Dataset records:

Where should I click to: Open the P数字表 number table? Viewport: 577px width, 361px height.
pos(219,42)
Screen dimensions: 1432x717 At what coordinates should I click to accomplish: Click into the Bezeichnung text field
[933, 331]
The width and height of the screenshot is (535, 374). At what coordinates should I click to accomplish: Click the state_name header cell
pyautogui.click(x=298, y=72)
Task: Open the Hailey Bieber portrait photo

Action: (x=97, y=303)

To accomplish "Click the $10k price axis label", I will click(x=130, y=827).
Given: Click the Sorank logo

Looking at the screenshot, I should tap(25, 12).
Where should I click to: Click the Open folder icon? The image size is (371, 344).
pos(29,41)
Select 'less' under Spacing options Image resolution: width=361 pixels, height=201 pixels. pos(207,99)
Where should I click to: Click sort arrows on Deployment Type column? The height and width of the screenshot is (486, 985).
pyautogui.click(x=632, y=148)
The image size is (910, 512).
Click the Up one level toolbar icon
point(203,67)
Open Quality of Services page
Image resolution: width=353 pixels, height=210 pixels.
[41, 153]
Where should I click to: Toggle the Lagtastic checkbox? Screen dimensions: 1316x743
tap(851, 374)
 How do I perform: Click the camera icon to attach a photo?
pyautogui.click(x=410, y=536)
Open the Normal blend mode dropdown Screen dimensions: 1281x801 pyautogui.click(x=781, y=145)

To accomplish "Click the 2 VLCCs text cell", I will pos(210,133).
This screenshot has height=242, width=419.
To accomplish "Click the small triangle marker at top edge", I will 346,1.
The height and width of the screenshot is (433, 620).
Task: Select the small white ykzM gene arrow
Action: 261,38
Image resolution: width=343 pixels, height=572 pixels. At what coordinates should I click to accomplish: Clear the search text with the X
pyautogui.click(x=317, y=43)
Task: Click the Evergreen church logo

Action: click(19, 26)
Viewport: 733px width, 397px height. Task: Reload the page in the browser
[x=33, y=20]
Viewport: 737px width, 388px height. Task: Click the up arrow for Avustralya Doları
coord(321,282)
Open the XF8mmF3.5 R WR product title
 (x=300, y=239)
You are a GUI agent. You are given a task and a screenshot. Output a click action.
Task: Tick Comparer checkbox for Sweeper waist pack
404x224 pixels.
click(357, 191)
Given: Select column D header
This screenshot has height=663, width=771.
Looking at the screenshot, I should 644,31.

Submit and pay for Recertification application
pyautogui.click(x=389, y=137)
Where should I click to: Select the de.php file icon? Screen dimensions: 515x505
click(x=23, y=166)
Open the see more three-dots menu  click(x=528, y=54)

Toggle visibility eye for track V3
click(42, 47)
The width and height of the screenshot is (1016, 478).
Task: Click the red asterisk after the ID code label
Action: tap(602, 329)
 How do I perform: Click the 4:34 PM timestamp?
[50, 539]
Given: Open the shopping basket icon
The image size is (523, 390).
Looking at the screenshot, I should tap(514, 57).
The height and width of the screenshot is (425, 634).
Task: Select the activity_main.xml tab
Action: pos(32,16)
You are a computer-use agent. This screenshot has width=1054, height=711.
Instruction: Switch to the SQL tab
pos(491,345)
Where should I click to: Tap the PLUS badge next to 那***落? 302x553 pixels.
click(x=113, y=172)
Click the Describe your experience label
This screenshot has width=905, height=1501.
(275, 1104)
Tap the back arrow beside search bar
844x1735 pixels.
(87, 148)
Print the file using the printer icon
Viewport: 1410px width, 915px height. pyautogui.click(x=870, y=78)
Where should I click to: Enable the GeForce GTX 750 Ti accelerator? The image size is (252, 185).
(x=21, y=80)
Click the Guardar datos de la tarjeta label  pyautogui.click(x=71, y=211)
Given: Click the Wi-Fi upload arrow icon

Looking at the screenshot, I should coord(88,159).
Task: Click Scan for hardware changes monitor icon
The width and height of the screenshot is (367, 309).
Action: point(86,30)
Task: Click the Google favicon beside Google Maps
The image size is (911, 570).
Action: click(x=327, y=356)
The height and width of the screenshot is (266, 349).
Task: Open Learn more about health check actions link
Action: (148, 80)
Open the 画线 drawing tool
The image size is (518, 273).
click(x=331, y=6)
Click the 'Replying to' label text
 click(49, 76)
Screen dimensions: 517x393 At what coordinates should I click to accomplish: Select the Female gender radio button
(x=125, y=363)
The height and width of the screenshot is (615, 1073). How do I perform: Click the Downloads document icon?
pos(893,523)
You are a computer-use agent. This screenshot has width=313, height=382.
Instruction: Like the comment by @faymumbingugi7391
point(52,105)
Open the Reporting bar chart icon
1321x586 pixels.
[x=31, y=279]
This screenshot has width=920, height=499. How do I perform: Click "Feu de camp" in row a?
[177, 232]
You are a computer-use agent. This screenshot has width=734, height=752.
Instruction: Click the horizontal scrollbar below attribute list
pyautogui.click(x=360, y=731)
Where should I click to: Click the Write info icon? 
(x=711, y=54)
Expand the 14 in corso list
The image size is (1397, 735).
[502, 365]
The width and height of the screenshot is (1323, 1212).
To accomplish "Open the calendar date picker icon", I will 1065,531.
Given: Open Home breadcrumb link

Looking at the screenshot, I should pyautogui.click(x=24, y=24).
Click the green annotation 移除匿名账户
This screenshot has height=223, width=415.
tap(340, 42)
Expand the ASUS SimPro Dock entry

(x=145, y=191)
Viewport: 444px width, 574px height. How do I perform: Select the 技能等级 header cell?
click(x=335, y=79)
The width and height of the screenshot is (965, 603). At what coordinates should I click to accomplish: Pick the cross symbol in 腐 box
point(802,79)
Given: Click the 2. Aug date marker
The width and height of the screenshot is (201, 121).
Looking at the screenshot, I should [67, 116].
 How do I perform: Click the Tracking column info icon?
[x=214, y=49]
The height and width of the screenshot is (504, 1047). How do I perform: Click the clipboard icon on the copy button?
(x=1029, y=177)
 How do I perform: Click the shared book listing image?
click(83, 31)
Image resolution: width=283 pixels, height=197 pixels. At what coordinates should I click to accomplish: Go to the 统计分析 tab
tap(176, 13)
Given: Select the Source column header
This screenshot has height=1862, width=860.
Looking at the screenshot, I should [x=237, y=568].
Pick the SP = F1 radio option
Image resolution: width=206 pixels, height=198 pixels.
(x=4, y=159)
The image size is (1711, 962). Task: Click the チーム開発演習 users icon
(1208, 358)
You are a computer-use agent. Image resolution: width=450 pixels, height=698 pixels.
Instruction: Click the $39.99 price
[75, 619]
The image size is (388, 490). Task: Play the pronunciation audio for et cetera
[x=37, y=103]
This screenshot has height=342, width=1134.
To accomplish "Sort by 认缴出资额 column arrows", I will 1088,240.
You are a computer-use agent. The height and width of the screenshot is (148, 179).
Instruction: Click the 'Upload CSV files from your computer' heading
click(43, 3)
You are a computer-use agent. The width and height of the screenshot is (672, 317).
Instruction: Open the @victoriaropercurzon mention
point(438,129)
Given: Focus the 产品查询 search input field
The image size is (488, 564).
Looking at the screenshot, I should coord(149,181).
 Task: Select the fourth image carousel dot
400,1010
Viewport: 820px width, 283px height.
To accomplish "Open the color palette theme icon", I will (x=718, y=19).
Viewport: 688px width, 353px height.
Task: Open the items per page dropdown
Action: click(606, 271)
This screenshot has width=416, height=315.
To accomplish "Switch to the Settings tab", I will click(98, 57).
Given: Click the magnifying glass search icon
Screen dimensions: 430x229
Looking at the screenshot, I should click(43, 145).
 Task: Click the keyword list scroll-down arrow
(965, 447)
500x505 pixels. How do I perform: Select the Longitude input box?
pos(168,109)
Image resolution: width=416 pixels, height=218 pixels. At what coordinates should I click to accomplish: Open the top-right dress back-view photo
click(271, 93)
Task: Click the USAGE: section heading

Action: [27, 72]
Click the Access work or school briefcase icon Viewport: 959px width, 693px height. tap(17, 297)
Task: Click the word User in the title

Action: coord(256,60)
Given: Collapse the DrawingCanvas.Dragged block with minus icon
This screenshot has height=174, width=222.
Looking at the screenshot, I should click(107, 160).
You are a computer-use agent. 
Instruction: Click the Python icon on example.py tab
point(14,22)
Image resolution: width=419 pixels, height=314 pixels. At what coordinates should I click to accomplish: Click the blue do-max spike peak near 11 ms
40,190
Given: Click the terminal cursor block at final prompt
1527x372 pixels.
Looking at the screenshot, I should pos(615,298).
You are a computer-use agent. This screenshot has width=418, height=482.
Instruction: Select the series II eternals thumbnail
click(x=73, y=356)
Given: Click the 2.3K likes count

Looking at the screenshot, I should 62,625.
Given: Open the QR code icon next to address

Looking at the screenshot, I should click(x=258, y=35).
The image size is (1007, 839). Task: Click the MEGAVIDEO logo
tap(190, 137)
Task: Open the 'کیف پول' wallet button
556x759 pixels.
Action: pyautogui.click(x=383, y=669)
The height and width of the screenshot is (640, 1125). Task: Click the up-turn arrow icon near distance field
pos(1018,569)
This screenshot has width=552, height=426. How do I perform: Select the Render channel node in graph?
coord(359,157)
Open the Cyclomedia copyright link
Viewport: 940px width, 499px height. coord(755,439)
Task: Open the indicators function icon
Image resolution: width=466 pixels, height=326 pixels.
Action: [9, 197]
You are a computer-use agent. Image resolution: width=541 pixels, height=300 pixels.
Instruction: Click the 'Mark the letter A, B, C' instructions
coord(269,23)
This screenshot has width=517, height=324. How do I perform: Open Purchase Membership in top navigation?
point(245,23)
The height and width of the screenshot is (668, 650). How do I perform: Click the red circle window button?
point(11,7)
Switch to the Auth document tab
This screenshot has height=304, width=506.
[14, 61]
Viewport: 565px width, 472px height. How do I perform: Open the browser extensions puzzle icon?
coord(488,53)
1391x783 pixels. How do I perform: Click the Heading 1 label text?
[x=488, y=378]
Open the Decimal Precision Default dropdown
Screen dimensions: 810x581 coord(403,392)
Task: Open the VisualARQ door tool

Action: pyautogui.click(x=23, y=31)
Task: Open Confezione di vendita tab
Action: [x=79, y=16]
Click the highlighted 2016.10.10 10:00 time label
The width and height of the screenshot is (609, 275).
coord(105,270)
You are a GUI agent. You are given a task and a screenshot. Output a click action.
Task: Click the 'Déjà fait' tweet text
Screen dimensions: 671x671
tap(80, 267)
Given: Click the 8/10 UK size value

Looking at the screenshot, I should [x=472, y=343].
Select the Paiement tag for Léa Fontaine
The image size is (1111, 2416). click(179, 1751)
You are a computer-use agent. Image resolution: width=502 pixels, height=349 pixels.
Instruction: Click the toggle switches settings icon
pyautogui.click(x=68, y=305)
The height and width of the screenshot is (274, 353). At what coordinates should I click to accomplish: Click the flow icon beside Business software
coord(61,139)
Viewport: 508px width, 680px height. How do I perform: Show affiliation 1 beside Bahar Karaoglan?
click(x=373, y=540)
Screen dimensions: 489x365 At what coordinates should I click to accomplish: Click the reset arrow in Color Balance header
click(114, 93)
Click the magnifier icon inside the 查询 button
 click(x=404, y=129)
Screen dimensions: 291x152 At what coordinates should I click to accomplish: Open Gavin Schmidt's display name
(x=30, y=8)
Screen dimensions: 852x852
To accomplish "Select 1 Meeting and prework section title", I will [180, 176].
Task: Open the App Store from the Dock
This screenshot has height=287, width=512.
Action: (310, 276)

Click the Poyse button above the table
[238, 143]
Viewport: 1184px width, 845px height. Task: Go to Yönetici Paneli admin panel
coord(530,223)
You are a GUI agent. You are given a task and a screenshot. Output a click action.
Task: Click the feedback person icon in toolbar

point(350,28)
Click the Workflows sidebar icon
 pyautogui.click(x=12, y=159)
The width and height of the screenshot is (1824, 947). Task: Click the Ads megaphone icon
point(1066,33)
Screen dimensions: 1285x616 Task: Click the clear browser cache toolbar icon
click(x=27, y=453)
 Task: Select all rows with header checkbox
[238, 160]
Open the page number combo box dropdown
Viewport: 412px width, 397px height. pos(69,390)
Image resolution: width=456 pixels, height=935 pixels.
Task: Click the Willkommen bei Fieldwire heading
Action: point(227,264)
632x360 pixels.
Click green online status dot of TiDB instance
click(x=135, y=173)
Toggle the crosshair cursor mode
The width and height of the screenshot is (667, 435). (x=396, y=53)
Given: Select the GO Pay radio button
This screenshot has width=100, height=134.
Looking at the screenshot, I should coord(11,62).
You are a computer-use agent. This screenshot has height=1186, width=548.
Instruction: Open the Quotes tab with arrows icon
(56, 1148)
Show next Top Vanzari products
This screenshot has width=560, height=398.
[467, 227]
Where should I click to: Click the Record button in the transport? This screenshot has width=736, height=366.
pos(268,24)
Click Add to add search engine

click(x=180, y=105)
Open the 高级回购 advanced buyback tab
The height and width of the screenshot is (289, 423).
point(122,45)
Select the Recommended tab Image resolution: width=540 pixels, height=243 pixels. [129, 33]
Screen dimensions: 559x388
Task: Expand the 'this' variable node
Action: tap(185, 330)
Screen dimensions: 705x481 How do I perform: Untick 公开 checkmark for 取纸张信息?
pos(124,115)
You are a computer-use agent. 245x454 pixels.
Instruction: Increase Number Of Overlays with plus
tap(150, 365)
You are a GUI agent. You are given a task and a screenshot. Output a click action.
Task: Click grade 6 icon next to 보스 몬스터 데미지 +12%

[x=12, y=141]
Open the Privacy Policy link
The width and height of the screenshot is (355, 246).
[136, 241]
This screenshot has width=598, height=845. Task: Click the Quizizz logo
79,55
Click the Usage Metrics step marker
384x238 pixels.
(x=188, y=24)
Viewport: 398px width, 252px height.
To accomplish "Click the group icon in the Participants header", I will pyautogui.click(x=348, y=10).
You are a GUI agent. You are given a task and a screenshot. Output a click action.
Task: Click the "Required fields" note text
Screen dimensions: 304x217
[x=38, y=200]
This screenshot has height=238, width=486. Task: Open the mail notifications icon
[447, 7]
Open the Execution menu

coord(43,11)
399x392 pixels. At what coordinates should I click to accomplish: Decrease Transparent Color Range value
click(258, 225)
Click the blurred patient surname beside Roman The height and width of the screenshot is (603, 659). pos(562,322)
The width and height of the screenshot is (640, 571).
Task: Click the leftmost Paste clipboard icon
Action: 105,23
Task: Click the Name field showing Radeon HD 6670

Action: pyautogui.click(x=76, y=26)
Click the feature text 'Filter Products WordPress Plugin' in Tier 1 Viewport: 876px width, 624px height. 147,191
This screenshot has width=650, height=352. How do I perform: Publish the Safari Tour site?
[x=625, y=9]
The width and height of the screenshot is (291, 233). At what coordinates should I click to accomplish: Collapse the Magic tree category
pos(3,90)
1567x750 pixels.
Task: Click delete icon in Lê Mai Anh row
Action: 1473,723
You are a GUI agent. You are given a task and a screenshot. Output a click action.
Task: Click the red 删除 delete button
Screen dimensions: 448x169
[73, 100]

▶ **EXERCISE INSTRUCTIONS**
Your answer should be the lines of the records that include the word "block".

▶ **EXERCISE OUTPUT**
Given: Collapse the DrawingCanvas.Dragged block with minus icon
Given: Click the terminal cursor block at final prompt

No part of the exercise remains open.